-------- PROVIDED PASSAGE --------

Last updated: January 24, 2007 13:03
Maybe some infos in this document are wrong so take it as is :P
(Pencil art courtesy of PreyingDantis)

Courtesy of PreyingDantis - DeviantArt

Setting up
You can download a binary version of fpc4gba, or you could try to rebuild your own copy by hand. I suggest this second way, because you will get the very latest compiler and library (you know, many bugs fixed and so on =) )

Binary install:
Download the latest fpc4gba snapshot here:

or here:

Unpack it in a folder of your choice, set the path and edit fpc.cfg accordingly. Refer to readme.txt for more infos.
More, download the new gbalib for fpc that you can find *here* and copy all file in your freepascal\units\arm-gba directory.

Source install:
Download a freepascal 2.1.x binary release for your platform (eg. i386-win32) that you can get here:

Download the binutils for gba here:

Get the latest fpc sources here:

Get the FPC4GBA Batch Builder.

Install the freepascal binaries, then unzip the binutils in a directory of your choice and the fpc sources in another directory. Edit the batch builder accordingly, by providing a folder where you want to install your fpc4gba copy. Save and launch the batch file. If you are lucky, you will get a congratulations message stating that all went right. The last step is to add your fpc4gba bin/arm-gba directory to your search PATH.
If you can't get this batch file working, feel free to contact me. In all cases you can follow the step-by-step guide you will find here.

- A text editor of your choice. I use PSPad, but any other editor should be good.
- A graphic file editor/converter. I suggest Usenti, that can resolve all your problems.
- A tilemap editor. You can try TileStudio.

GBA Hardware
ARM7TDMI @16.78 mhz. This cpu has two different instruction set: ARM (32 bit) and THUMB (16 bit). ARM instructions can do more stuff in a single command, so it should run faster. A THUMB instruction is reduced to 16 bit so it can be executed directly in ROM in a single cycle, because the bus size to ROM is 16 bit too. Unfortunatley, at the moment I'm writing this tutorial, fpc can handle ARM instruction set only.

-------- DATA PROVIDED --------

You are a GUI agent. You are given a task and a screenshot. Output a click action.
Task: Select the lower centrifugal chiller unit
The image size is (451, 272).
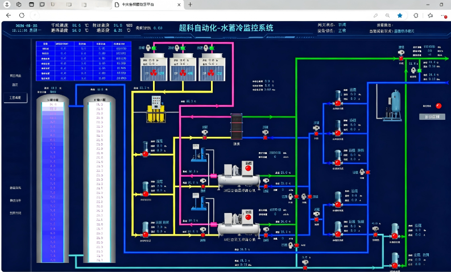[238, 224]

--------

THE TASKS —
1/ From the fpc4gba setup guide, list every item the source install says to download or get.
2/ Output the portion of the fpc4gba setup guide that begins at the words "Get the FPC4GBA" and stops after the words "should be good.".
3/ Answer these questions from the fpc4gba setup guide:
(a) At what clock speed does the GBA's ARM7TDMI CPU run?
(b) Which text editor does the writer of the guide use?
(c) After unpacking the binary snapshot, which configuration file should be edited?

RESPONSES IN ORDER —
1/
- A freepascal 2.1.x binary release for your platform (e.g., i386-win32)
- The binutils for gba
- The latest fpc sources
- The FPC4GBA Batch Builder

2/
Get the FPC4GBA Batch Builder.

Install the freepascal binaries, then unzip the binutils in a directory of your choice and the fpc sources in another directory. Edit the batch builder accordingly, by providing a folder where you want to install your fpc4gba copy. Save and launch the batch file. If you are lucky, you will get a congratulations message stating that all went right. The last step is to add your fpc4gba bin/arm-gba directory to your search PATH.
If you can't get this batch file working, feel free to contact me. In all cases you can follow the step-by-step guide you will find here.

- A text editor of your choice. I use PSPad, but any other editor should be good.

3/
(a) 16.78 MHz
(b) PSPad
(c) fpc.cfg